O baticum tecno da rainha do axé
Daniela Mercury, em fase de ritmos eletrônicos, condena erotização infantil pela música e quer chegar aos 60 anos em forma, como Tina Turner

Ramiro Zwetsch

Kiko Cabral
Daniela Mercury minimiza as vaias que recebeu no Carnaval de Salvador: “Esperava um estranhamento maior do público”

Quando Daniela Mercury lançou Canto da Cidade, em 1991, nem ela poderia prever que estava dando o primeiro passo para a consagração da axé music. Depois, surgiram outros grupos e artistas, tornando o gênero um dos mais populares do País – dividindo as atenções e as maiores vendagens com o pagode e o sertanejo. Passados nove anos e mais três discos lançados, Daniela começa a esboçar uma renovação do axé (que ela prefere chamar de samba reggae). Há duas semanas, ela trouxe novidade para o Carnaval e o público baianos: cantou sobre um trio elétrico tecno – com as batidas eletrônicas de dois DJs convidados.

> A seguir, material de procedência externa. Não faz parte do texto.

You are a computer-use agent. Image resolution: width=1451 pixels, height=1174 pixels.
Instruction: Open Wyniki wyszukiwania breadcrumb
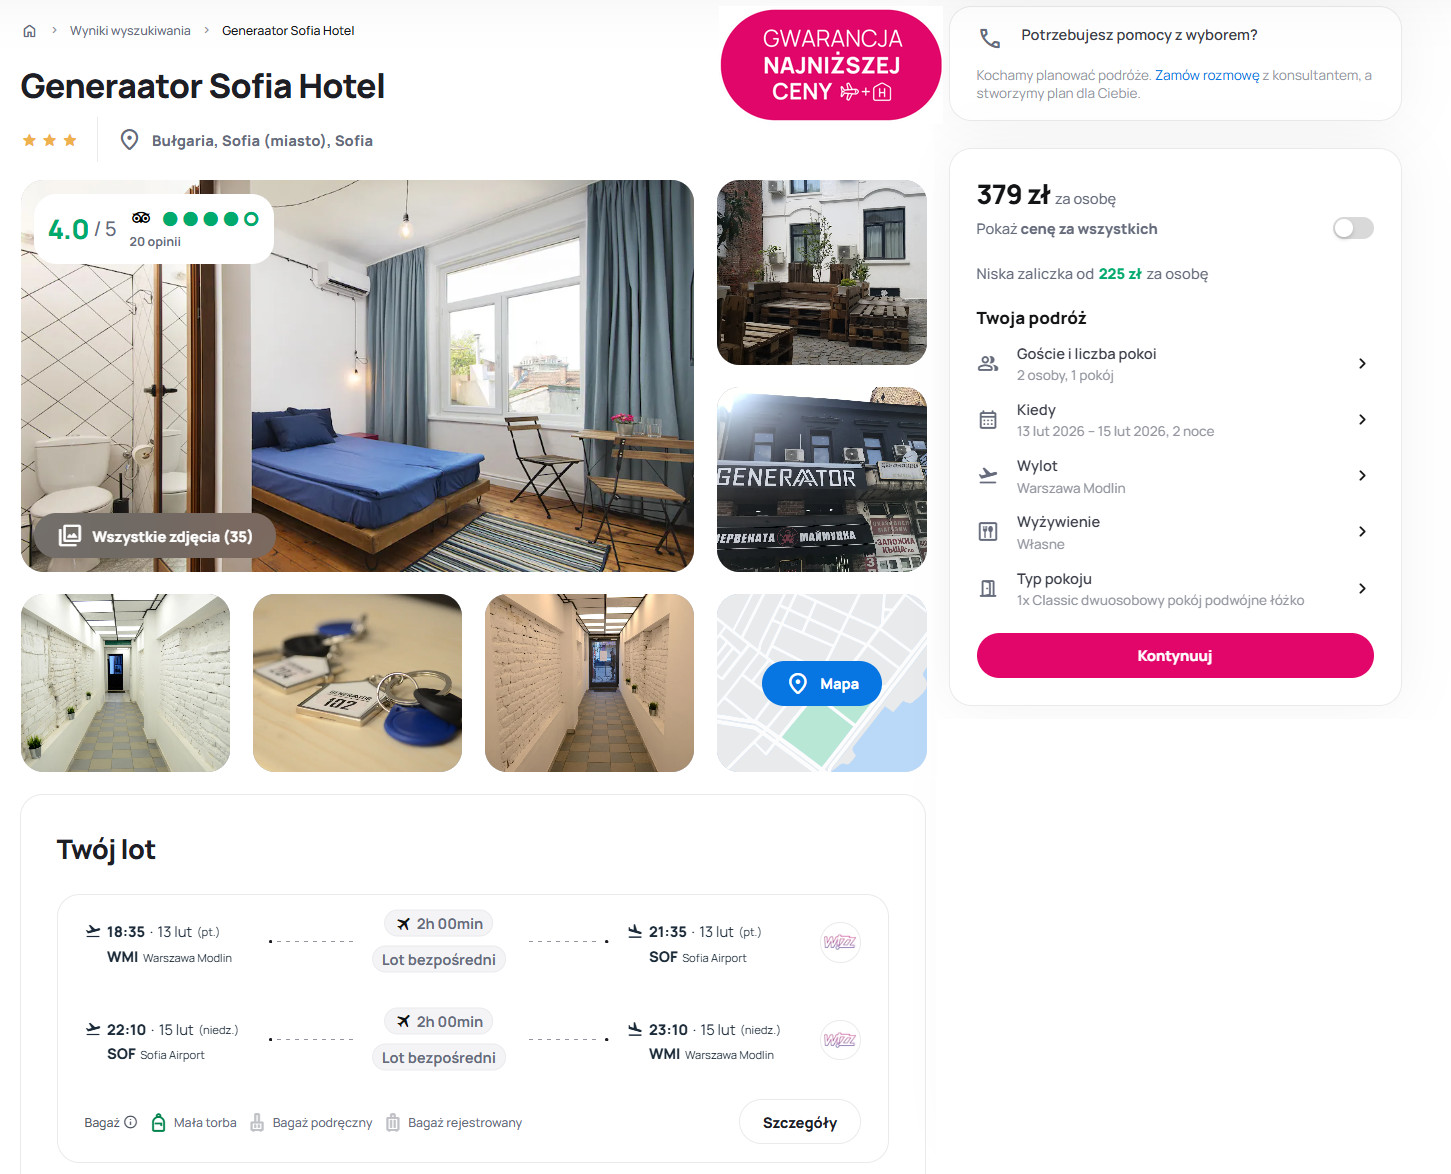[130, 31]
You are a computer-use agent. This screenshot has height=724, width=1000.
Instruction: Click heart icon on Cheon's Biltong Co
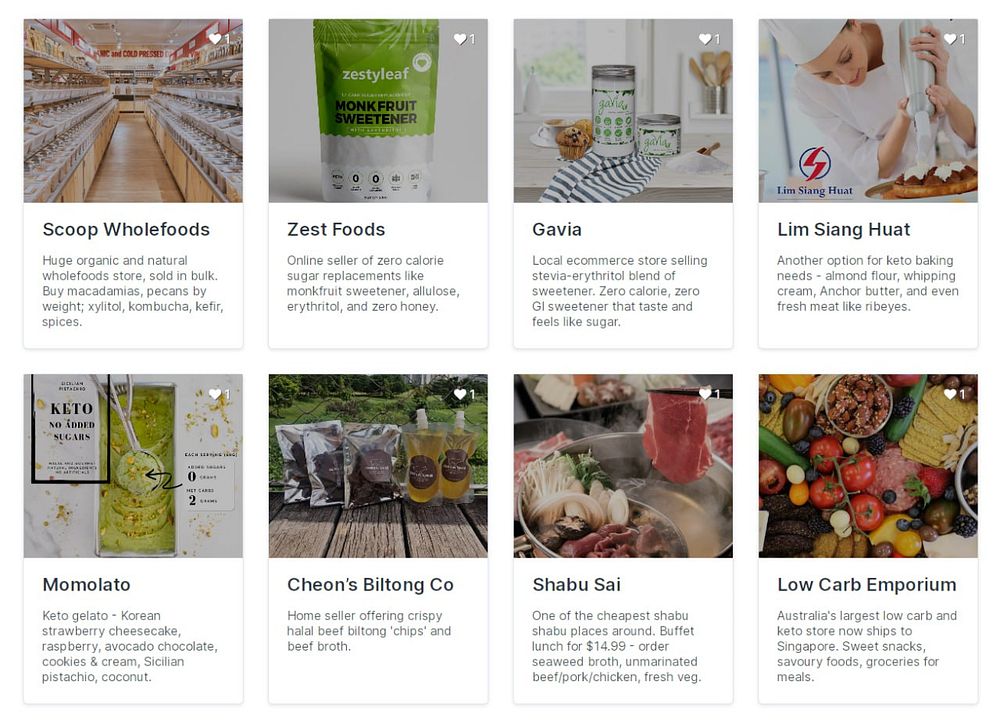pyautogui.click(x=460, y=394)
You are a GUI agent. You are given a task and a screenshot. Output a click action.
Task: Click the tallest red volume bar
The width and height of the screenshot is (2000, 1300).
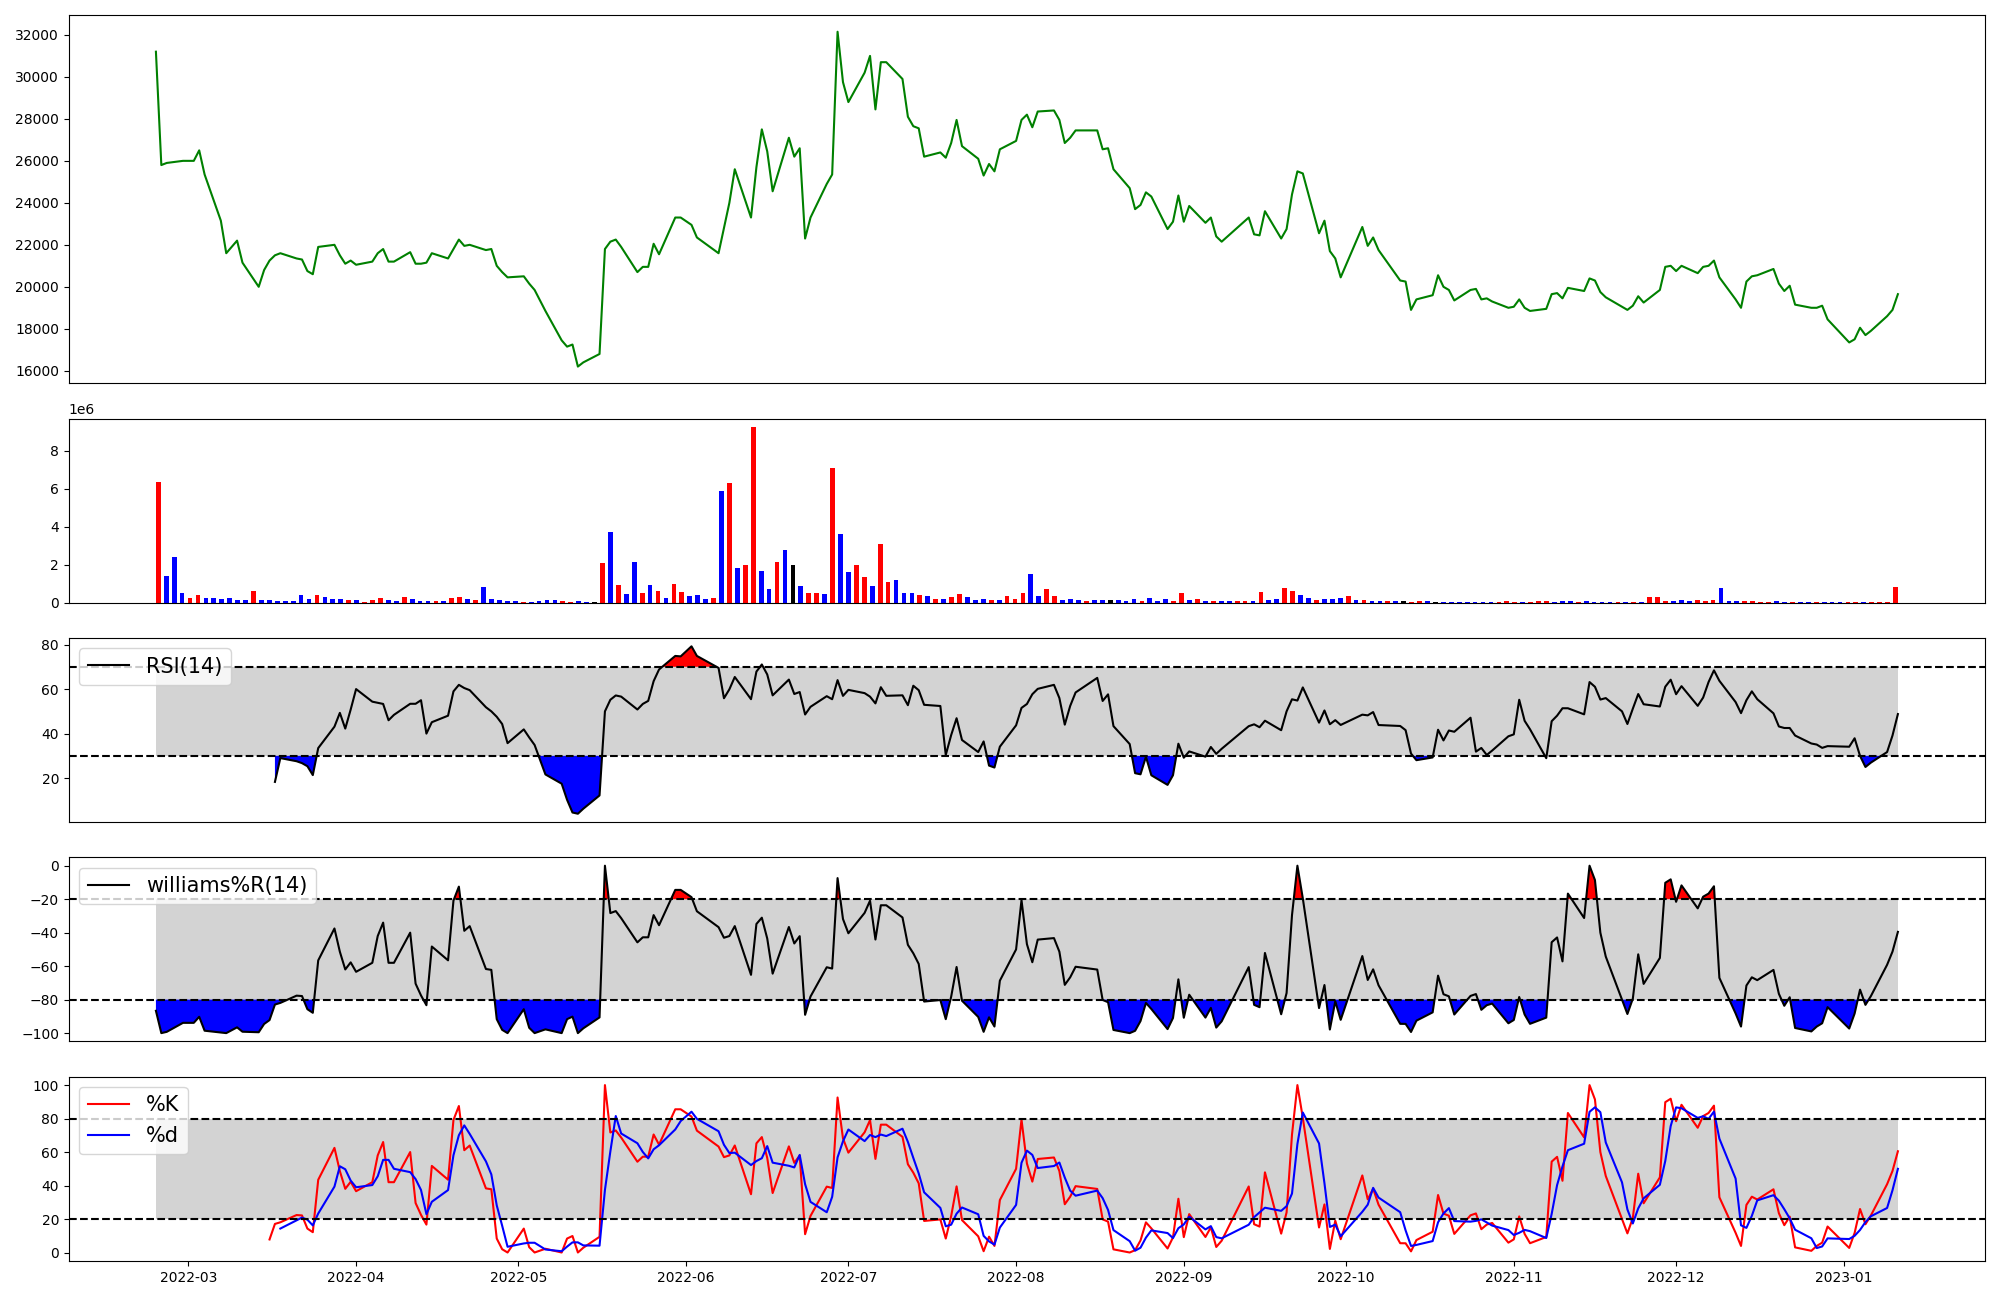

A inovação causou estranhamento e Daniela, aos 34 anos, conheceu uma reação inédita em sua carreira de 20 anos de trios elétricos: a vaia. Em entrevista a Gente, ela fala da experiência, de como o tecno aparece em seu novo CD, Sol de Liberdade, e defende com unhas e dentes o estilo musical que popularizou.

Como recebeu as vaias no Carnaval de Salvador?
Eu estava na platéia quando João Gilberto foi vaiado e foi um desrespeito absurdo, inaceitável, foi uma vaia de bêbado, literalmente. Comigo, foi um minuto de adversidade para um trio completamente estranho, misturando tecno com axé. Eu vim de um universo musical brasileiríssimo, muito popular, e era lógico que as pessoas estranhassem.

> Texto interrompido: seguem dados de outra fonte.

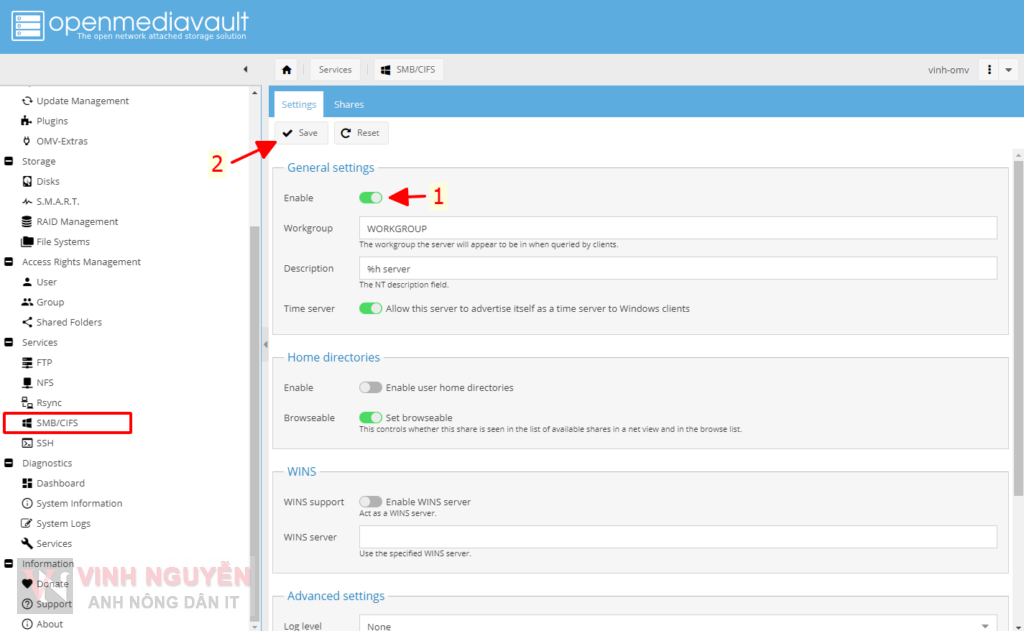Enable user home directories toggle

(x=371, y=387)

Você esperava essa reação?
Foi até bem menor do que eu esperava, a maioria embarcou na minha loucura. Muita gente dançou o tempo inteiro e fez sinal de positivo. Em dois momentos distintos algumas pessoas começaram a vaiar. Eu reagi, olhei para eles e disse: “Mas meninos, vocês talvez não compreendam isso pois não é do universo de vocês. Seria lúcido vocês escutarem uma coisa diferente do que vocês ouvem aqui”. E as vaias viraram aplausos de imediato. Mas eles não são obrigados a gostar. Salvador não tem discotecas e o meu intuito era levar um elemento estranho.

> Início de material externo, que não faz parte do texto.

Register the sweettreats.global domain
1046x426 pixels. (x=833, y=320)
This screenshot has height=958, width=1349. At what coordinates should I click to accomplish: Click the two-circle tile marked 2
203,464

Esse elemento eletrônico também está no disco?
Eu convidei o produtor Suba (falecido em novembro) e ele colocou um baixo eletrônico em “Céu da Liberdade”, canção que dá nome ao disco. Resultou num samba reggae para dançar em discoteca. Nem sei se vai tocar nas rádios, porque elas não têm essa coragem toda.

Por que não?

As rádios se repetem, tocam o que sabem que vai dar certo. Quero ver a hora das rádios mostrarem coragem. Há muitos radialistas que podem ser mais ousados, que têm conhecimento da MPB e podem fazer o cenário mudar. Mas eles só tocam o que o público já aprovou.